━━━ Source data

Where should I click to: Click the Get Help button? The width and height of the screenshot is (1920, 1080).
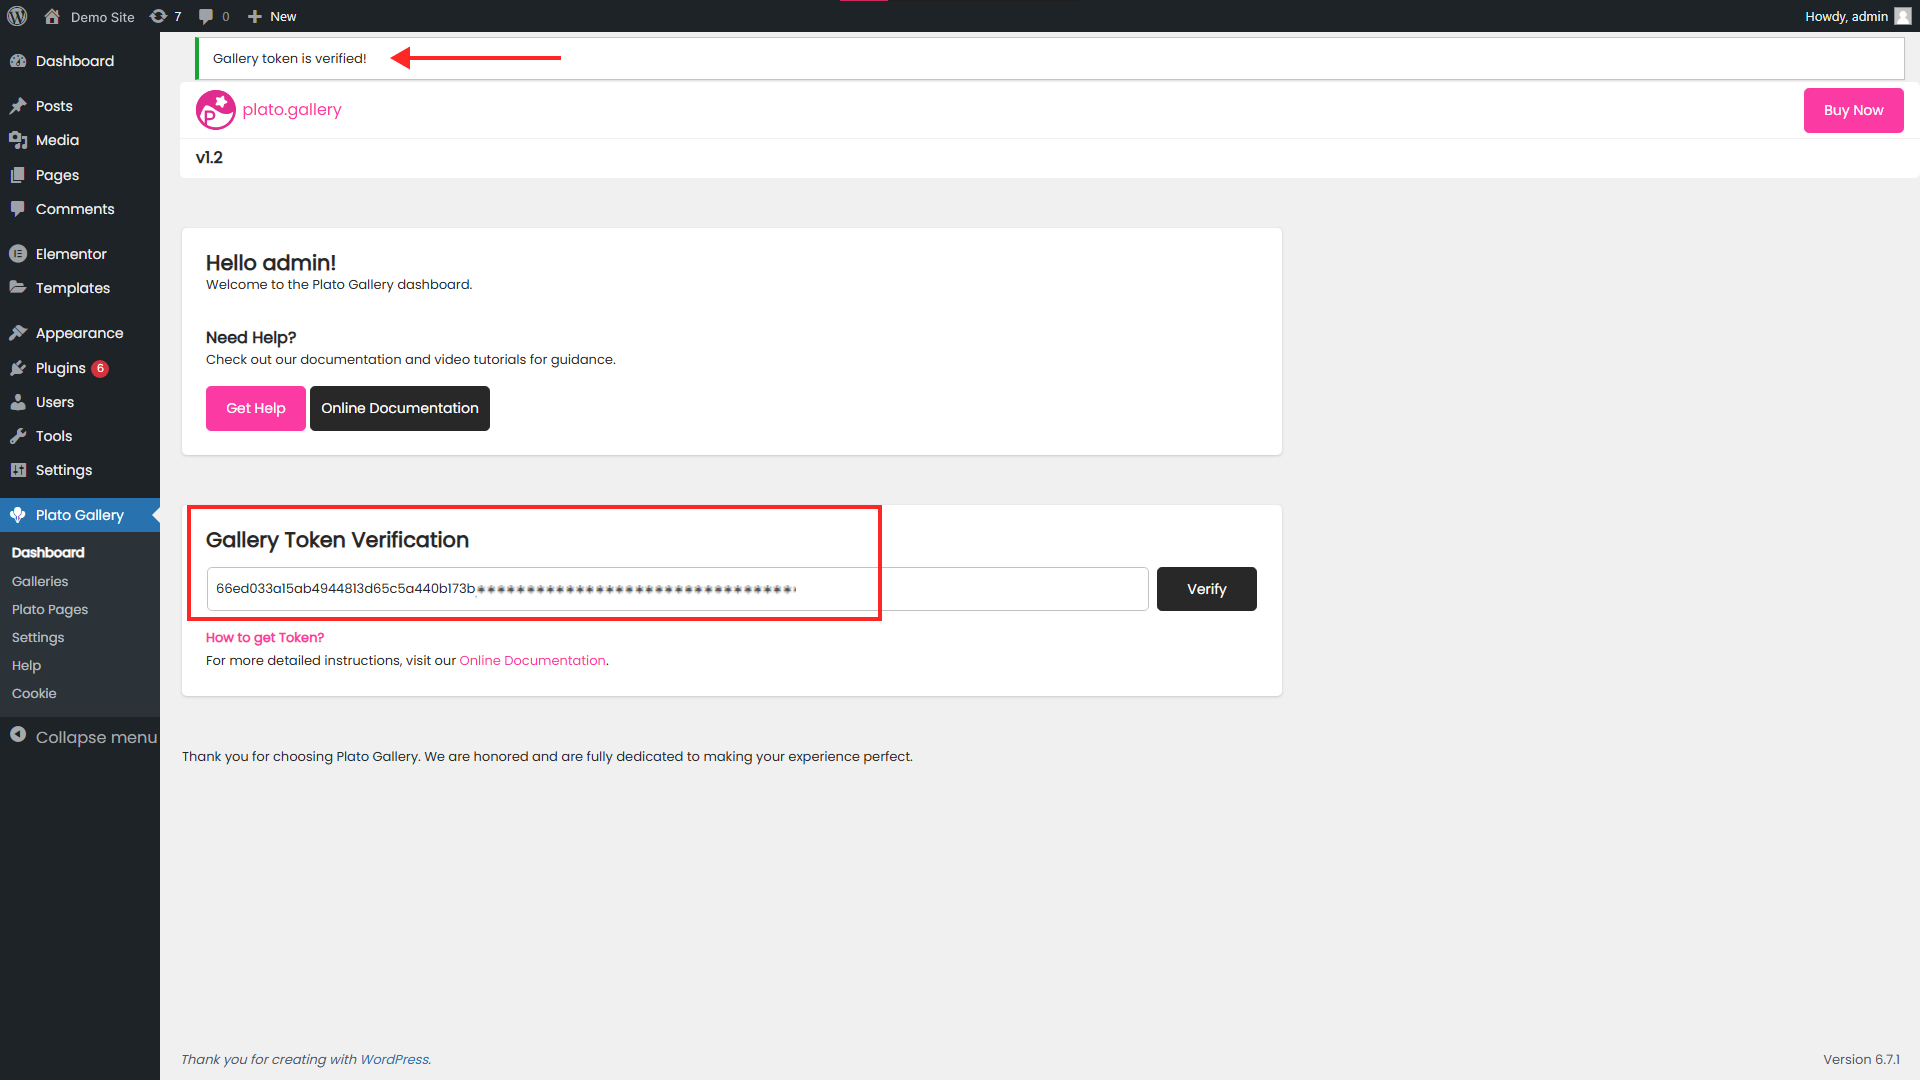tap(256, 407)
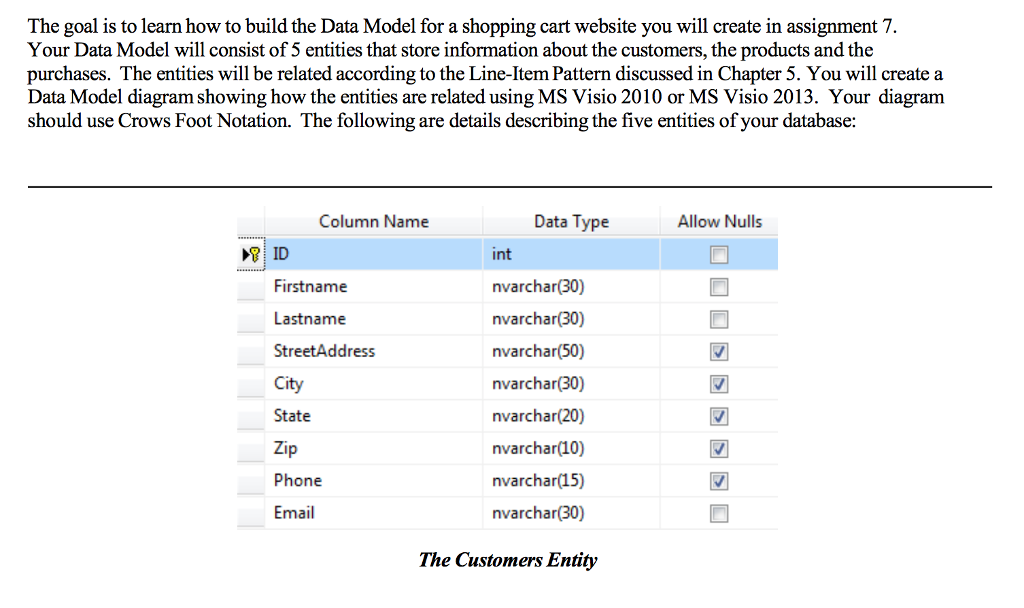Click the int data type cell
Screen dimensions: 1024x608
click(x=571, y=254)
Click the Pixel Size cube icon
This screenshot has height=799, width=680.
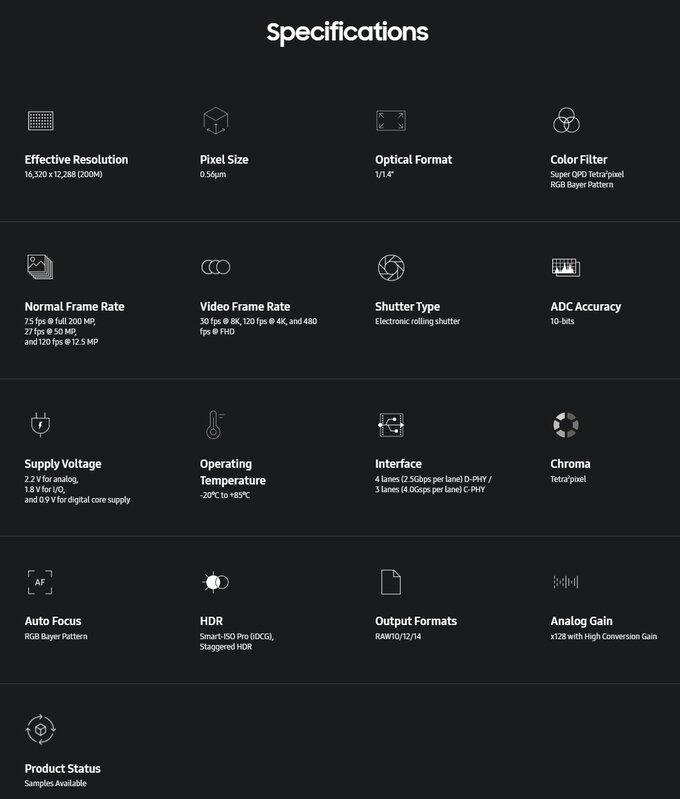(216, 121)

━━━━━━

**Description of the task**
Give back every record above word for word, dropping pictures.

**Solution for this exercise**
Where should I click to: Click the Get Help button? The width and height of the screenshot is (1920, 1080).
tap(256, 407)
Click the int data type cell
Screen dimensions: 1024x608
click(x=571, y=254)
Click the Pixel Size cube icon
This screenshot has height=799, width=680.
(216, 121)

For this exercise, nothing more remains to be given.